The word niralamba means ‘without support’ or unsupported’. In English this asana can be translated as ‘the unsupported headstand pose’. It is so called because the arms provide very little support to the inverted body in the final pose.
Place a folded blanket on the floor.
Kneel on the ground.
Place the head on the top of the blanket, adjusting it so that the contact point is the mid-point between the forehead and crown of the head.
Stretch the arms backwards so that they are straight and in line with each side of the body.
The palms should face upwards with the back of the hands resting on the ground.
The distance between the two hands should be about the same as between the two shoulders.
Straighten the legs, allowing the weight of the body to be supported by the hands, feet and head.
Progressively move the two feet towards the face, keeping the legs straight, until the trunk is vertical.
Steady the body and prepare to raise the legs.
Apply pressure between the back of the hands and the floor and slowly raise the legs, keeping them straight.
Ensure that you maintain balance.
Slowly and without jerking, raise the legs to the vertical position.
In the final pose the whole body should be in one straight vertical line.
Be careful not to overbalance.
Maintain equilibrium by pressing the hands against the floor as required.
Let all the weight of the body be sustained by the top of the head.
Stay in the final pose for a comfortable period of time.
Then slowly and carefully lower the legs to the ground.
Remain with the head down in the kneeling pose for about 30 seconds.
Then do tadasana, the counterpose.
This is the end of the practice.
Retain the breath while raising and lowering the legs. Breathe normally in the final pose.
Other practical details
For other details on practice refer to ‘General Details’ later.

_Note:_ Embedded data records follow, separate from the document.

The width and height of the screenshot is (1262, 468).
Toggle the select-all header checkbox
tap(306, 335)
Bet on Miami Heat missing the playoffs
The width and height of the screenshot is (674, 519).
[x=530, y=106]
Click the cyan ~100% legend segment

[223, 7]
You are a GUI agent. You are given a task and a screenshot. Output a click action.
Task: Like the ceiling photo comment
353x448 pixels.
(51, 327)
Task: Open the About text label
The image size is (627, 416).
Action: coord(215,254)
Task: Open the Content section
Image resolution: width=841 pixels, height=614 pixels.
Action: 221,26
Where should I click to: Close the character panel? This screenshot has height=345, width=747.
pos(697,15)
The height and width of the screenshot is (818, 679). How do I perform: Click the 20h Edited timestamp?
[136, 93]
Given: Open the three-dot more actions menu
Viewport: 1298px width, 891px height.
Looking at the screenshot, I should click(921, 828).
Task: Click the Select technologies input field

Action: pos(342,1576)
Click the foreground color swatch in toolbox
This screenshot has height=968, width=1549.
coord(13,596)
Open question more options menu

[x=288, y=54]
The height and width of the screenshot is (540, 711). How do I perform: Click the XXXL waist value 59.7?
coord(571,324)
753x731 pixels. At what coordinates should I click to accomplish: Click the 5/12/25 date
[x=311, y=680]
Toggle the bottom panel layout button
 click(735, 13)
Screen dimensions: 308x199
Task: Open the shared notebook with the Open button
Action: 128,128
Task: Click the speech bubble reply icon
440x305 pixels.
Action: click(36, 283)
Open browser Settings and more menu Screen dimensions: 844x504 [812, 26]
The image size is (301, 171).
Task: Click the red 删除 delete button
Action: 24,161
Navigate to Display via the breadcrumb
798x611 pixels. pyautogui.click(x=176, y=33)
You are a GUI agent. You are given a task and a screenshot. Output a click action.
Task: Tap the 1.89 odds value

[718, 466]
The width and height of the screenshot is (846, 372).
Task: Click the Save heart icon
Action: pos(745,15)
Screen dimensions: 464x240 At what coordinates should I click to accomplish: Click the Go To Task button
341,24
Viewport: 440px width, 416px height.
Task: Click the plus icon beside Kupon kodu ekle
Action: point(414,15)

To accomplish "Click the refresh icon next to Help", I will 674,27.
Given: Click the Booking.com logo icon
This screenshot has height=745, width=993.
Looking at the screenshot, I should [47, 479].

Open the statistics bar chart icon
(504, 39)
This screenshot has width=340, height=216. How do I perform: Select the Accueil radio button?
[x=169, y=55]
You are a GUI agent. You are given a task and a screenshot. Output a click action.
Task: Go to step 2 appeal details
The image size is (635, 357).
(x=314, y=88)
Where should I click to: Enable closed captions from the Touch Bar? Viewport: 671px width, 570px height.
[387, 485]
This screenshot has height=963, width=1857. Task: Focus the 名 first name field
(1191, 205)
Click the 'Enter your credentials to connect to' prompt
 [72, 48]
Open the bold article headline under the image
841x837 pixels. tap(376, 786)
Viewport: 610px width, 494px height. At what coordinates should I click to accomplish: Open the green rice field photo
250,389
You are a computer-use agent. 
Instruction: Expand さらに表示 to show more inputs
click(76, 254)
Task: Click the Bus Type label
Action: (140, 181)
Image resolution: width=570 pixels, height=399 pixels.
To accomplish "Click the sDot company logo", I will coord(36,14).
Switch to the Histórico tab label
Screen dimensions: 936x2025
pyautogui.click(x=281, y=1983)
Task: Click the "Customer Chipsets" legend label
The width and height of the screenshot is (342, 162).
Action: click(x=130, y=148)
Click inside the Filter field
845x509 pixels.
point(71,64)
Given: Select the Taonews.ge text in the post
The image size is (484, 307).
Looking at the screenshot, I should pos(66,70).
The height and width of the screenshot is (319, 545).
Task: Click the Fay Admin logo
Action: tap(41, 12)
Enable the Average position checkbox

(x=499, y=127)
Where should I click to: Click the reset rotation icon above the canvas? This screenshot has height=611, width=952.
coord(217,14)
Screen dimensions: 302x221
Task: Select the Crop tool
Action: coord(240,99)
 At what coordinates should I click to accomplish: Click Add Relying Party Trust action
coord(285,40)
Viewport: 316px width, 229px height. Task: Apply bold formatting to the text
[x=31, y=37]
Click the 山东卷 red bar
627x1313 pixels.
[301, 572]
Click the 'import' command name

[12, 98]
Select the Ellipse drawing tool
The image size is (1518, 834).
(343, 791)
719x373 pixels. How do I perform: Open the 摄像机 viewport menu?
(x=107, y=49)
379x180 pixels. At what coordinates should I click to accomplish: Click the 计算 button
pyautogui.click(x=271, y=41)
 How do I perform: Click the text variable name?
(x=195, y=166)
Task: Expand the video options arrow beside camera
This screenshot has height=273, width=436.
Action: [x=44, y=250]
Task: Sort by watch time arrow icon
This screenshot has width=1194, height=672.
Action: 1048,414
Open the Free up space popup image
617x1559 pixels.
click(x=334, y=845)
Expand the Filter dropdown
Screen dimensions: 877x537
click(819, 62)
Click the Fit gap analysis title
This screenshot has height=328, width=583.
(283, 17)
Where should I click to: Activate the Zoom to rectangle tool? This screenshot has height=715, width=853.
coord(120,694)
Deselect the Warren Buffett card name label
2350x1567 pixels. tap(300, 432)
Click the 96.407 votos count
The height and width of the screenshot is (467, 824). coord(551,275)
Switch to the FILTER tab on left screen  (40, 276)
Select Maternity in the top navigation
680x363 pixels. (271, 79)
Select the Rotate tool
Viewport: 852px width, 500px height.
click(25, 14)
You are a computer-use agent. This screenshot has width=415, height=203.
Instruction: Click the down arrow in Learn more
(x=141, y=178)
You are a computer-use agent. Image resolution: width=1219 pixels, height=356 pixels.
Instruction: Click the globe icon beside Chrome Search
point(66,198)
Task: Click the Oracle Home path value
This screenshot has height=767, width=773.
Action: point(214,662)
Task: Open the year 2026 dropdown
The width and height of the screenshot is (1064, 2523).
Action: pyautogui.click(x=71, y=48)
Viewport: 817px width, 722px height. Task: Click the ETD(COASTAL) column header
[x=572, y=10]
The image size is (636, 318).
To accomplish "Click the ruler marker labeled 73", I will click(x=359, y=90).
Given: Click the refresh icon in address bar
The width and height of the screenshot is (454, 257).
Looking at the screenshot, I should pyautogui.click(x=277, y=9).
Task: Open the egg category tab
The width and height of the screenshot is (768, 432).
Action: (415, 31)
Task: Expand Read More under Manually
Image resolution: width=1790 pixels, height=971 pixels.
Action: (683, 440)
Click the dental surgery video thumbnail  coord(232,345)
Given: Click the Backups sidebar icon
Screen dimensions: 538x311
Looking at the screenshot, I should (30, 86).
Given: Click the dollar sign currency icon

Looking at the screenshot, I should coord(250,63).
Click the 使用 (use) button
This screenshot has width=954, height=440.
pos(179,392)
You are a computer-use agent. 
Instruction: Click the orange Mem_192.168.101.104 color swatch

Comparison with basic sirshasana
Niralamba sirshasana is more difficult than sirshasana; therefore it should not be practised until sirshasana has been fully mastered. It requires a much greater sense of balance than sirshasana. The final pose is very unstable compared to sirshasana, and therefore it is not very suitable for spending long periods in the inverted position.
Practise basic sirshasana to obtain the benefits of inverting the body, and practise niralamba sirshasana to develop the sense of balance.